■ **TASK DETAILS**
Please update the stretch of entries from the very beginning through the line containing "the first tab" by replacing "particular" with "specific" and leaving everything else unchanged. Return only those lines.

■ **AVAILABLE RECORDS**
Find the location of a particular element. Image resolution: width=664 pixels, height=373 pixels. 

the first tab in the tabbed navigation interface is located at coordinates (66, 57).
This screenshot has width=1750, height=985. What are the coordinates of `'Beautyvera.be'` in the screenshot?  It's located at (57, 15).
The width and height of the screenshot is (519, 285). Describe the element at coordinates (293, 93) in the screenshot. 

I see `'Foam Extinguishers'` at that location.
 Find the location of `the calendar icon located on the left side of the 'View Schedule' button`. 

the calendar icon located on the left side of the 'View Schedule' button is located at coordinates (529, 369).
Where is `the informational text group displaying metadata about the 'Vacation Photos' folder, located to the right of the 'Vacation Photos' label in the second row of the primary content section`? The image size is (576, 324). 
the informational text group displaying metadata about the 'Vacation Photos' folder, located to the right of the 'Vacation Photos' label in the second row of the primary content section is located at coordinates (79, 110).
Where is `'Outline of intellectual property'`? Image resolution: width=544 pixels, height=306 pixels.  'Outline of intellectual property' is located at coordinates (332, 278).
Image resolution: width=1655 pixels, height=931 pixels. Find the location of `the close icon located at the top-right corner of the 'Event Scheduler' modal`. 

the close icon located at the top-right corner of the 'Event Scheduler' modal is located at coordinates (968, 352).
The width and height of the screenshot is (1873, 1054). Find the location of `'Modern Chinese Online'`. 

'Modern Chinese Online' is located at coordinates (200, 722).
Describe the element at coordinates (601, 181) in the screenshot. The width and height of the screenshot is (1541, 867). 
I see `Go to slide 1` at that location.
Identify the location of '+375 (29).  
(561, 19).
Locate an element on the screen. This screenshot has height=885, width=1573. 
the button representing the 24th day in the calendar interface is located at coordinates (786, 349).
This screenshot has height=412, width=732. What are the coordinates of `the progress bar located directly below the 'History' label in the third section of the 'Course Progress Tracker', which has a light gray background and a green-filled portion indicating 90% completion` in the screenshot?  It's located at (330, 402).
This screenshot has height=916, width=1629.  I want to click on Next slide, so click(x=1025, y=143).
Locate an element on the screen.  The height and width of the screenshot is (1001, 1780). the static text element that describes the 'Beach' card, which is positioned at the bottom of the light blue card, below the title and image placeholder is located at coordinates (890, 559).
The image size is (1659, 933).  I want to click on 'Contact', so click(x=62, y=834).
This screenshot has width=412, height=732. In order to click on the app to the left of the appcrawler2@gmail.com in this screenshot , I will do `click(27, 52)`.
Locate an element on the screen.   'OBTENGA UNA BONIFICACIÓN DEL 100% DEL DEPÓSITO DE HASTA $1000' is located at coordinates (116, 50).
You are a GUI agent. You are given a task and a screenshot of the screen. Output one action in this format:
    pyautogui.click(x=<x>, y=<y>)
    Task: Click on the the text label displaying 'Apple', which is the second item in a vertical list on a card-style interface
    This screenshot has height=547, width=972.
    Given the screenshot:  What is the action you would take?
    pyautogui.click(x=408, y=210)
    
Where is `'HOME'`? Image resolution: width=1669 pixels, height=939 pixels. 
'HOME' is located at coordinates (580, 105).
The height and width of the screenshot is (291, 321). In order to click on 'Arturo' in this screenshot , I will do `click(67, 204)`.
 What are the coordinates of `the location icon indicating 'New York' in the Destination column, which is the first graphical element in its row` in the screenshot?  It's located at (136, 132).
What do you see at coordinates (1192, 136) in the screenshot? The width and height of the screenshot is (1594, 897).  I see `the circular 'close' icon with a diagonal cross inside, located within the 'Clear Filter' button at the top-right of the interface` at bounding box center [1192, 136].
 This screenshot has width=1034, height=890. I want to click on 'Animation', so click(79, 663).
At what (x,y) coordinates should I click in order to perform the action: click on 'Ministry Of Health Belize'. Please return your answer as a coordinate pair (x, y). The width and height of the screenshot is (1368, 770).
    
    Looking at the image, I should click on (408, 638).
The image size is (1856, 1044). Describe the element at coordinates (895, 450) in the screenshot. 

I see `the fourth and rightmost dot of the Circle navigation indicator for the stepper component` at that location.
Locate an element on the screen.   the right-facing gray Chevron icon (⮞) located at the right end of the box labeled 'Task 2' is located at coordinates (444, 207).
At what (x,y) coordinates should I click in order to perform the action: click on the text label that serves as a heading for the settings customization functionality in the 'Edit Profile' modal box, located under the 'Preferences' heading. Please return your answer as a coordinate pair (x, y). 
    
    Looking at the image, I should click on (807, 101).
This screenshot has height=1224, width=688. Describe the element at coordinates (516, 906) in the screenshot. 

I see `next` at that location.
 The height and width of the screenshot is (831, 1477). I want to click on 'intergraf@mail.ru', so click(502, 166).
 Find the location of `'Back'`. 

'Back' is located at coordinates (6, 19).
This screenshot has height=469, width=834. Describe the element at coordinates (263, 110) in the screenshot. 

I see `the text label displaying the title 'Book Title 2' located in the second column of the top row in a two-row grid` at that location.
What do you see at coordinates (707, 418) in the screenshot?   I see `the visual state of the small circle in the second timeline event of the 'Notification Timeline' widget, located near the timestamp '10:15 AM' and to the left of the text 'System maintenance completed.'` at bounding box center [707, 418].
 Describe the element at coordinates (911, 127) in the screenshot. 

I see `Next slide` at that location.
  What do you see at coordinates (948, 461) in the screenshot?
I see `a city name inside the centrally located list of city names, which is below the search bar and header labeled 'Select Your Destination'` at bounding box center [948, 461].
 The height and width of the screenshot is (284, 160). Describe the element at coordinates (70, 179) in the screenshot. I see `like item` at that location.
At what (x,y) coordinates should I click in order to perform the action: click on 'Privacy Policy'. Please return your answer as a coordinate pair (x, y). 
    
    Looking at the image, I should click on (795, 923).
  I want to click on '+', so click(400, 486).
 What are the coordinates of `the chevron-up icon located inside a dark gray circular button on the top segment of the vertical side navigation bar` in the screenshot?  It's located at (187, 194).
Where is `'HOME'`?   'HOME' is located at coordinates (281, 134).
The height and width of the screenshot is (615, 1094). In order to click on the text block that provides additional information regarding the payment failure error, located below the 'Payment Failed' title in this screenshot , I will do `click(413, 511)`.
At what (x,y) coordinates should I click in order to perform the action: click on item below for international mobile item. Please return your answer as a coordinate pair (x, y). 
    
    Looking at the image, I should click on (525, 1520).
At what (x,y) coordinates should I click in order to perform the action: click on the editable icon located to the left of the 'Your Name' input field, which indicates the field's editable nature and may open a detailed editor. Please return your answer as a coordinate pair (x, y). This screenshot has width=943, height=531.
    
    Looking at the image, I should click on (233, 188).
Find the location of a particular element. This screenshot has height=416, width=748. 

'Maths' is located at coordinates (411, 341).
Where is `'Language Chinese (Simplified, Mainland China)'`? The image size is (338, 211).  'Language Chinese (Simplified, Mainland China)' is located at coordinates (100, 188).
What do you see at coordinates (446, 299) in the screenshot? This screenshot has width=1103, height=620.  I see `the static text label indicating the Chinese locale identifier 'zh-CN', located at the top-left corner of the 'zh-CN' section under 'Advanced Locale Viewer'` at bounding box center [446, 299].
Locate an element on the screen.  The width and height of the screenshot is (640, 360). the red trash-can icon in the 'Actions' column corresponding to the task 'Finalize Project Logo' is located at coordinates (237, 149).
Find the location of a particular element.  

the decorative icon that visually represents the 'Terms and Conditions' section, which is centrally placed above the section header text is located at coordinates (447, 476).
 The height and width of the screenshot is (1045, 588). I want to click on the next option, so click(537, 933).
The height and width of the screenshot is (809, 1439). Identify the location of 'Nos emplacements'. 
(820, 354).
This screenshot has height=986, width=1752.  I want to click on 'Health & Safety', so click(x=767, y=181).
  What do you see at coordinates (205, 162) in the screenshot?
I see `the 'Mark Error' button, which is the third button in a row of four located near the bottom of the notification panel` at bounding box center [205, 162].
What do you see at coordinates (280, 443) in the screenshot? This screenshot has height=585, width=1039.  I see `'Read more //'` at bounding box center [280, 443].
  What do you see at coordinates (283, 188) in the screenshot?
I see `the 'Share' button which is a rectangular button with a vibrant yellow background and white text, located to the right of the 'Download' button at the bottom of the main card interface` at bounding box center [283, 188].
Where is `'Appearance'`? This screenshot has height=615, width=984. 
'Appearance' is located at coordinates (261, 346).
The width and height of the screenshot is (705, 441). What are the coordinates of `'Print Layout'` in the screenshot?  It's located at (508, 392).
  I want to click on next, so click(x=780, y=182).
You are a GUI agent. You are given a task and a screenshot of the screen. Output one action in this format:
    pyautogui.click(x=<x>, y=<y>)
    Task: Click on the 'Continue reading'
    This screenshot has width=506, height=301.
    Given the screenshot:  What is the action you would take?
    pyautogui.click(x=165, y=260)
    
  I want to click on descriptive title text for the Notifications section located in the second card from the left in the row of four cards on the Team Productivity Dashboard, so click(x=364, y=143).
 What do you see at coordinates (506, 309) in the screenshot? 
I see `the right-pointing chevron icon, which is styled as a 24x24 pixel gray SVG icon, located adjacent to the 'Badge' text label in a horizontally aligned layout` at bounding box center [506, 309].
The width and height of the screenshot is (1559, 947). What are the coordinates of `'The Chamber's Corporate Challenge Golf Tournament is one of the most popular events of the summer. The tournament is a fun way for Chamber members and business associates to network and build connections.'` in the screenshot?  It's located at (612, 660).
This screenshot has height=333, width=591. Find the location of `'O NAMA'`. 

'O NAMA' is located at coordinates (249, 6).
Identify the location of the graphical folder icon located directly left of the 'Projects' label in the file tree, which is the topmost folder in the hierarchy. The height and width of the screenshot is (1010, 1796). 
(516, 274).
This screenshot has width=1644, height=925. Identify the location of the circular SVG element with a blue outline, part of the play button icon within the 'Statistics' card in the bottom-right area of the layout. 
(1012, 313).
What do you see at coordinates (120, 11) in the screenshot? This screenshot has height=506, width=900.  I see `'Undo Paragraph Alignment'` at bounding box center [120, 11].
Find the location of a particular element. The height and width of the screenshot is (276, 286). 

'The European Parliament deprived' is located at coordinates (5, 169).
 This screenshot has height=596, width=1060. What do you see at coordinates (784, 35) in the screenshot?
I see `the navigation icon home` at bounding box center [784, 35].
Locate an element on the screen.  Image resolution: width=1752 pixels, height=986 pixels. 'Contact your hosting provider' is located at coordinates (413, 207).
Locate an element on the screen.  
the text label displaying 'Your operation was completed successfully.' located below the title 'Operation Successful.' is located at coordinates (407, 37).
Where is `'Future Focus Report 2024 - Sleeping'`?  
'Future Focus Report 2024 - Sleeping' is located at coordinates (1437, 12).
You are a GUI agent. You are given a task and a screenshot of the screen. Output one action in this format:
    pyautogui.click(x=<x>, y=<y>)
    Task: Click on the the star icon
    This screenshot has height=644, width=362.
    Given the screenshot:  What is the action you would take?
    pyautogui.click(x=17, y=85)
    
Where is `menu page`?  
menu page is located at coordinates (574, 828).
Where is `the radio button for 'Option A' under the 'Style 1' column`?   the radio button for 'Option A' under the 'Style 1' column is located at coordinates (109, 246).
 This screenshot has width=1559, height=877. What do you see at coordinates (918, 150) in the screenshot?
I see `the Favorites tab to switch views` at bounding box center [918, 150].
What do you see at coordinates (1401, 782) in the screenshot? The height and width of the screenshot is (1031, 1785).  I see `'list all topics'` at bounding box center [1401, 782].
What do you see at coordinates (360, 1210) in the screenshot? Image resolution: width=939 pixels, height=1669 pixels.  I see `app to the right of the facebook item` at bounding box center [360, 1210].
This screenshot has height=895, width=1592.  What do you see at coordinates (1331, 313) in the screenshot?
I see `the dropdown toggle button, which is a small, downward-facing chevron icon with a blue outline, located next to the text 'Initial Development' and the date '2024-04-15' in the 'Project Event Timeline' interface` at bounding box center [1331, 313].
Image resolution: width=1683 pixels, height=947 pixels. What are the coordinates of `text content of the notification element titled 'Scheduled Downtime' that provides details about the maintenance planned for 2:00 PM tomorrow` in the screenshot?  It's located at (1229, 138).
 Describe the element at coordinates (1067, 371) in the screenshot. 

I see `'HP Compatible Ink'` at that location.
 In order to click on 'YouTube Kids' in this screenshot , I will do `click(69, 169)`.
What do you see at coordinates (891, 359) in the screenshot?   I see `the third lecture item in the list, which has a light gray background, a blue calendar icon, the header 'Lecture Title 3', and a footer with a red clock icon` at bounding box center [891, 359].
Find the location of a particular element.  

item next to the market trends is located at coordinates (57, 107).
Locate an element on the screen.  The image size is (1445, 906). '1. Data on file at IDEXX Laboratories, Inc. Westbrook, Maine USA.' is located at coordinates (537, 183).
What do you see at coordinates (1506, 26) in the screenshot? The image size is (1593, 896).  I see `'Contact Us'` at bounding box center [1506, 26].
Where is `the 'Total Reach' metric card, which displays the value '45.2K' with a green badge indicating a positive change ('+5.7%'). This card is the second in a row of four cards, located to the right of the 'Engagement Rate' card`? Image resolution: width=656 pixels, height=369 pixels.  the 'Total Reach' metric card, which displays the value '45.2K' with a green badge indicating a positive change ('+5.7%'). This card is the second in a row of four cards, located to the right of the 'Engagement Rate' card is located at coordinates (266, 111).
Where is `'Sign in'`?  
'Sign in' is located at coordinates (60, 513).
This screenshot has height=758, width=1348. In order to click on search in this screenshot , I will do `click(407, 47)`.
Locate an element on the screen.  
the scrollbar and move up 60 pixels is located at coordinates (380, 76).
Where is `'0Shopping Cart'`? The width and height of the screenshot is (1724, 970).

■ **ANSWER TO THIS TASK**
Find the location of a specific element. Image resolution: width=664 pixels, height=373 pixels. 

the first tab in the tabbed navigation interface is located at coordinates (66, 57).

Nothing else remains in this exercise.